Throughout my pregnancy I experienced shock and grief. I had extreme morning sickness and at my 23 week scan I was told that my cervix was dangerously dilated so they’d have to do an operation to put a stitch in. I’d never stayed in hospital before and I couldn’t believe what they were telling me. Looking back, I guess this is where I went into shock thinking of the worst case scenario.
The morning sickness made my pregnancy painfully isolating. I’m an independent person and all of a sudden I couldn’t go into work because I was so sick. I didn’t have my colleagues to speak to and I needed my partner more than ever, but he became very distant and our relationship began to break down. That’s when I started to lose myself too.
At 28 weeks, my waters broke. I went into hospital and the doctors operated again to remove my cervical stitch and started preparing me for a possible caesarean.
I spent two days on the labour ward praying to make it to 30 weeks but I didn’t get there. I dilated one night in my sleep to 4cm and awoke to a pain that came over me so quickly it took my breath away.
Tearfully, I called my family in a state of complete shock. I’d had no antenatal classes, no baby shower, and no preparation for this moment.

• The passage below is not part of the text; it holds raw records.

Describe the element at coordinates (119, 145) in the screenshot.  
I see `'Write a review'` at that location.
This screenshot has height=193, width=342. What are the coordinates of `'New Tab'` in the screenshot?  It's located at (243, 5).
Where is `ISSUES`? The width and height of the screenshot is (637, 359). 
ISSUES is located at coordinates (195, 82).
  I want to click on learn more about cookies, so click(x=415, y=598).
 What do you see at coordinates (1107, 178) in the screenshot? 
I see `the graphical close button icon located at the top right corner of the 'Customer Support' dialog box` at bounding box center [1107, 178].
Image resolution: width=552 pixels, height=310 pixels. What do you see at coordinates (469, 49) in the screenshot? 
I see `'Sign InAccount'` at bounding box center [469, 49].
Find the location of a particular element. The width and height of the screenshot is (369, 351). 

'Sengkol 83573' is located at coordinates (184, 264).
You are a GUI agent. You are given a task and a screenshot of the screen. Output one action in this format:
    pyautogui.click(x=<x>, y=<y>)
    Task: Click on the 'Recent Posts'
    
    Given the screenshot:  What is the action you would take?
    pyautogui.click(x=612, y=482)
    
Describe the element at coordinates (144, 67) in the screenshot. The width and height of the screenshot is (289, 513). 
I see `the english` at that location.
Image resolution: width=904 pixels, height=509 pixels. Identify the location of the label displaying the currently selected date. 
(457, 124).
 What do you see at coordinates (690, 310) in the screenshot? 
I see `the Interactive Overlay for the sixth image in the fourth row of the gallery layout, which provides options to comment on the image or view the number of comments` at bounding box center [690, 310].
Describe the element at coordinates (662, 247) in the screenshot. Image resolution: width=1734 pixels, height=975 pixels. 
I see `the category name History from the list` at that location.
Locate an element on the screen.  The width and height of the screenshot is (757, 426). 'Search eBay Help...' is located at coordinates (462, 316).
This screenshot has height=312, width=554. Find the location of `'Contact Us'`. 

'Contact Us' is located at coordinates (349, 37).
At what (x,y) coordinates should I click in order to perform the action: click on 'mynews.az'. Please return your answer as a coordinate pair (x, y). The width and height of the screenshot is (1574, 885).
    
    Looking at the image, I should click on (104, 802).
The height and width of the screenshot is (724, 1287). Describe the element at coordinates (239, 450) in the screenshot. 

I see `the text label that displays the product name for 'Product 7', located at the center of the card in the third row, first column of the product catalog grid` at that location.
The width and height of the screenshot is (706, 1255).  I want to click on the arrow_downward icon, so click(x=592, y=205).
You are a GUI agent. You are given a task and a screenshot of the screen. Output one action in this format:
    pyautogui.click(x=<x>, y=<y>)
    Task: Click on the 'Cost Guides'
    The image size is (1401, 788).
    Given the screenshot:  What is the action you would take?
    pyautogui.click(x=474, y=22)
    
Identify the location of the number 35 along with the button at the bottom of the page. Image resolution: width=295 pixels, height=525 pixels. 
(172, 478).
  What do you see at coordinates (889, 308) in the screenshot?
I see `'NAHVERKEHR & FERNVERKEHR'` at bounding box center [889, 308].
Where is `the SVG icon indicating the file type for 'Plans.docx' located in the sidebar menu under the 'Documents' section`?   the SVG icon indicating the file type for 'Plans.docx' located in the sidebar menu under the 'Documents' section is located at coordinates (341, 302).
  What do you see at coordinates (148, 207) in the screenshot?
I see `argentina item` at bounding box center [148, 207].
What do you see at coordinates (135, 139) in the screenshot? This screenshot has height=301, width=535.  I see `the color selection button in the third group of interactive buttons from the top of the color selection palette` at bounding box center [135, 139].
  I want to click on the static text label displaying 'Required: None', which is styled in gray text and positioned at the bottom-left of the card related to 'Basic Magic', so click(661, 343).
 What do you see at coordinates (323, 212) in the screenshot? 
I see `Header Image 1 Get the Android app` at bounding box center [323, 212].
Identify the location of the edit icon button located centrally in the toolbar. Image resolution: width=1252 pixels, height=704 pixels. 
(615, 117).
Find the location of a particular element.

The room filled with people and I was told: “You are going to have your baby now and we’re going to have to take him away very quickly because he’ll need a lot of support once he’s born.”
I couldn’t process what I was hearing. I felt vulnerable beyond what I thought I could ever be.
Terrell was born after 90 minutes of labour and the doctors held him up before taking him to the neonatal unit. I told them to take him away from me. At that time he wasn’t my child, he was an embodiment of everything I’d suffered. I was scared, I dared not get attached to him.
When I think about this moment I feel guilt, regret and disappointment in myself. I’ve felt the need to overcompensate every day since.